[start EXERCISE MATERIAL]
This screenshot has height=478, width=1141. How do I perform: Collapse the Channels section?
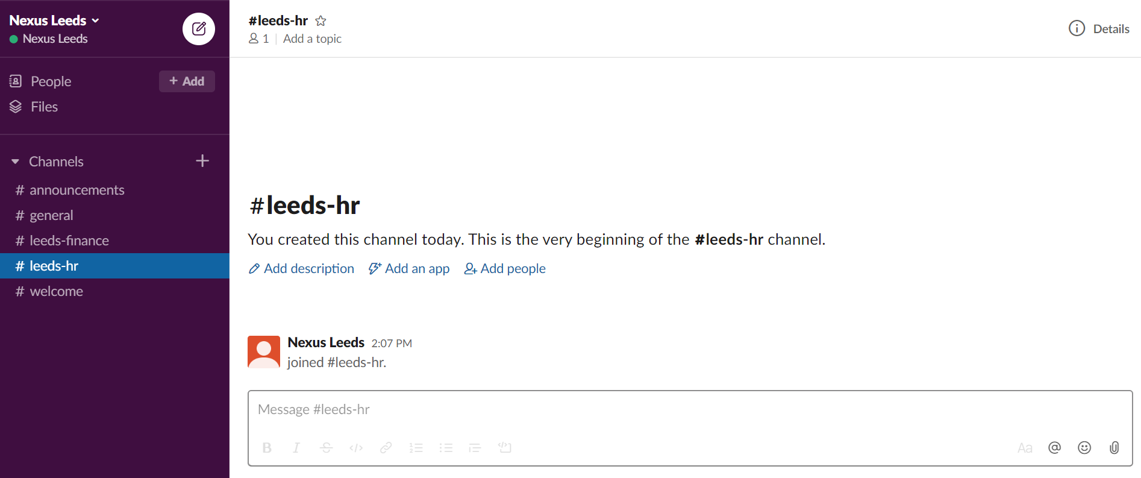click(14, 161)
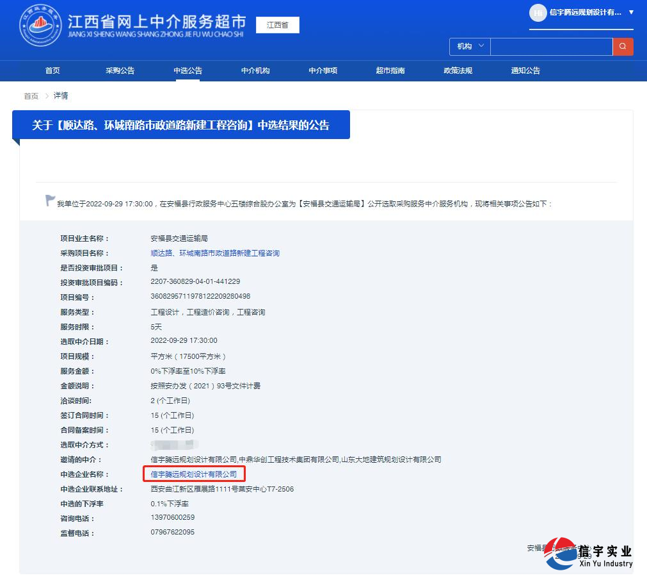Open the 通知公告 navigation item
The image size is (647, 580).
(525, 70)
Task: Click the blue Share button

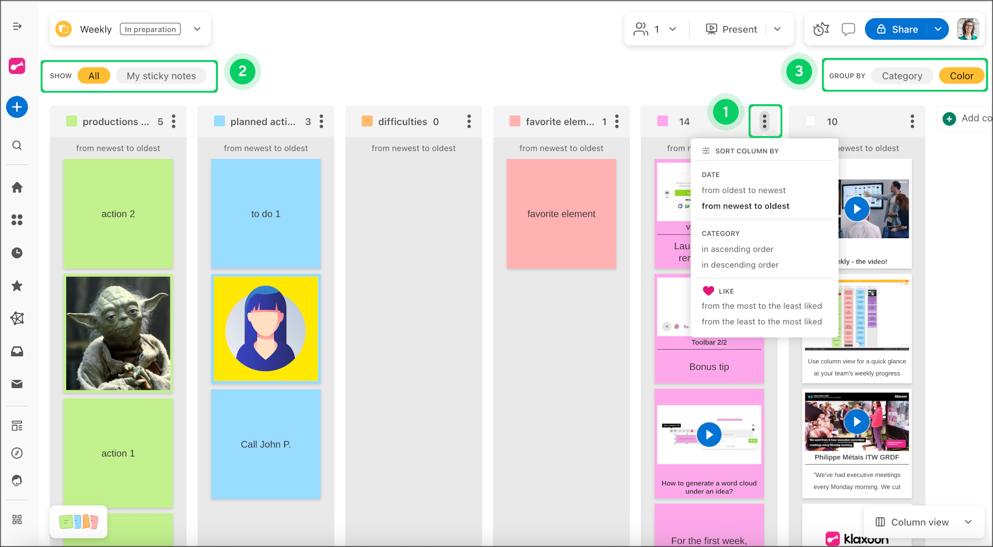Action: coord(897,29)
[end EXERCISE MATERIAL]
[start EXERCISE MATERIAL]
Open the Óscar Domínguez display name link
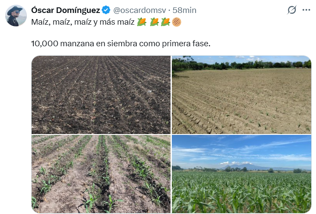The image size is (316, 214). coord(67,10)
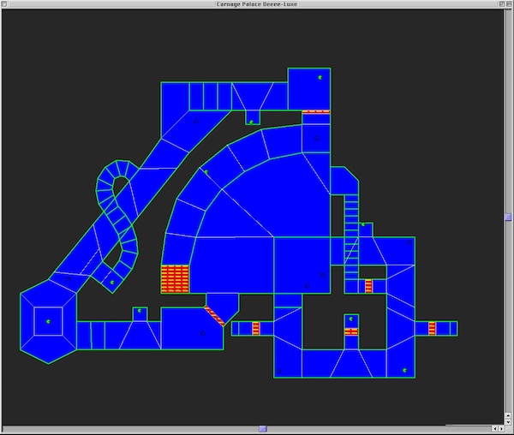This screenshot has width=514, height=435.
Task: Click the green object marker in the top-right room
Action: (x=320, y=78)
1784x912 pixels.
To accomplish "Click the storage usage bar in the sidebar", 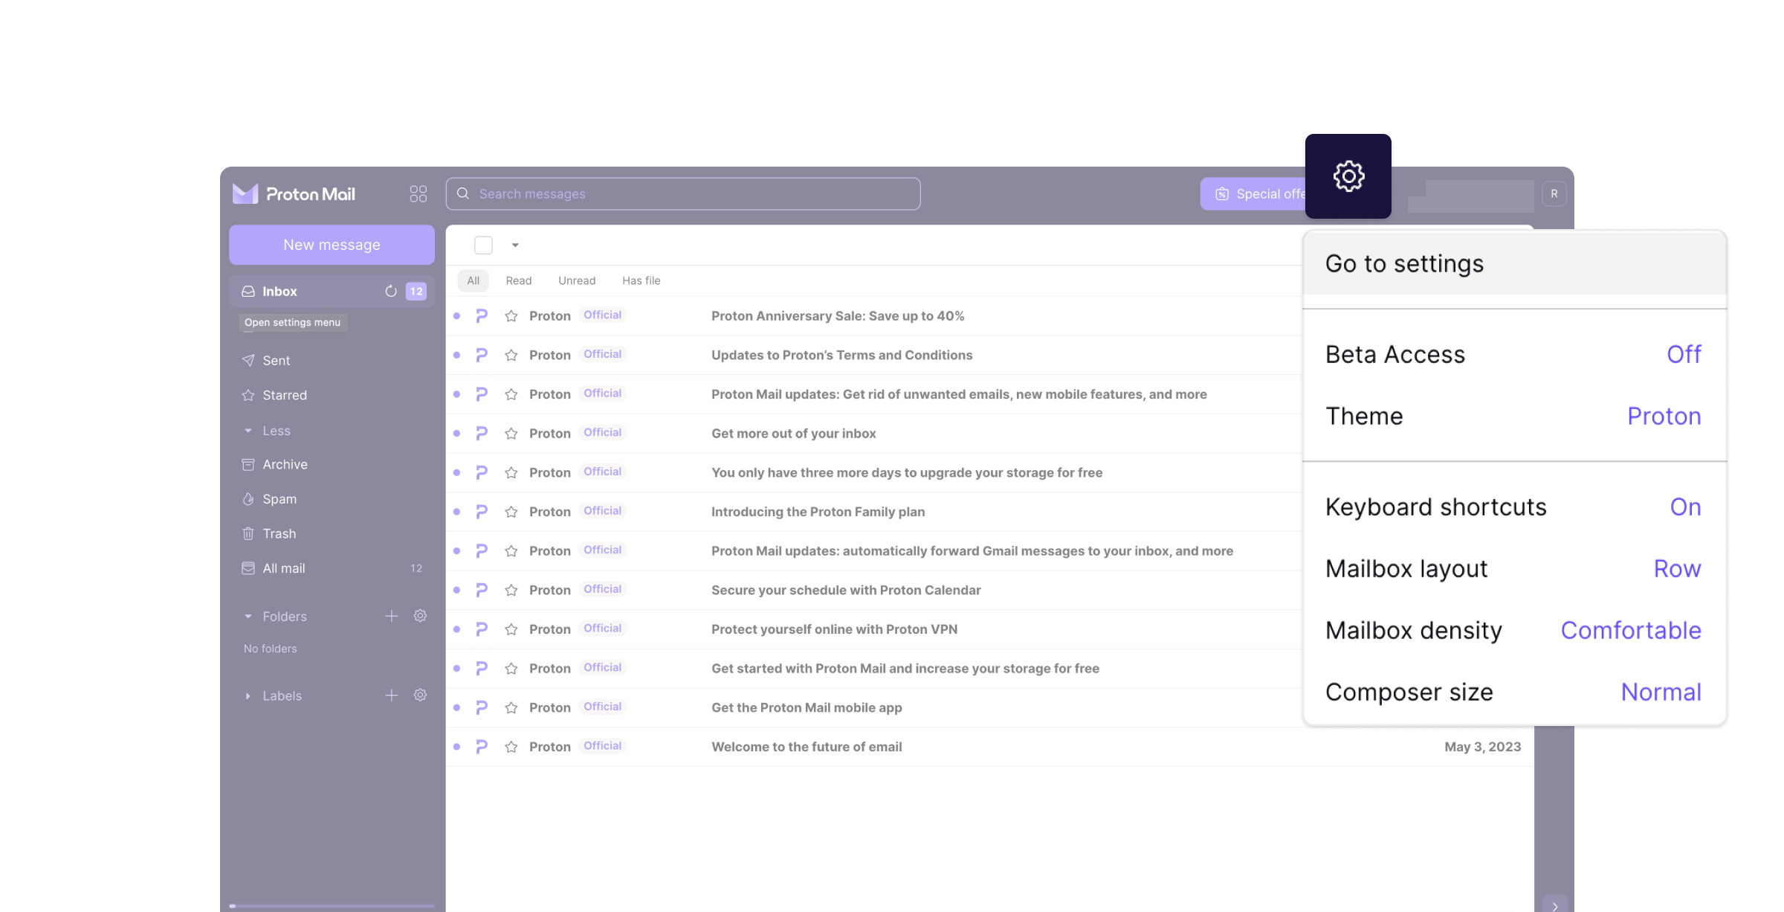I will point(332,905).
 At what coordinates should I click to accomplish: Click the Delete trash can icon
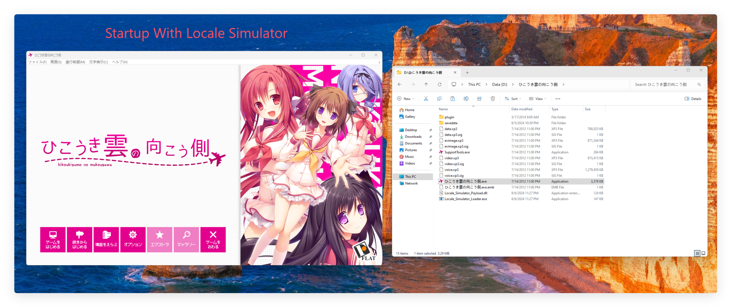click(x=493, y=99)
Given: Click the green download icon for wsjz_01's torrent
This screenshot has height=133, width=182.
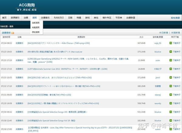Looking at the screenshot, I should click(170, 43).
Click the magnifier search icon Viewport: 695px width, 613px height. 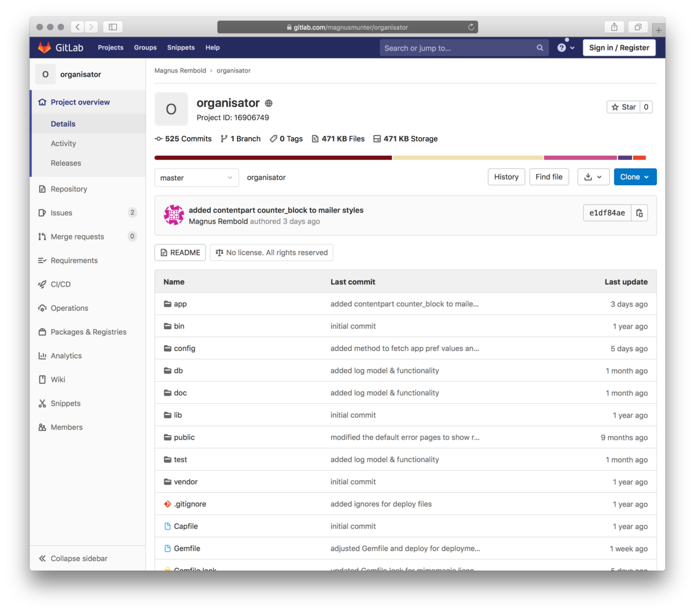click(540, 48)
[end EXERCISE MATERIAL]
▸ AIM OF THE TASK
Reproduce the data from the line containing "This screenshot has height=478, width=1141." through the line containing "Action: coord(897,29)", renaming "Channels" to "Members" and changing nothing else. Omit the pictures.

▸ THE COMPLETED TASK
This screenshot has height=478, width=1141. How do I perform: Collapse the Members section?
click(14, 161)
Open the 通知公告 navigation item
The image size is (647, 580).
(525, 70)
Task: Click the blue Share button

Action: coord(897,29)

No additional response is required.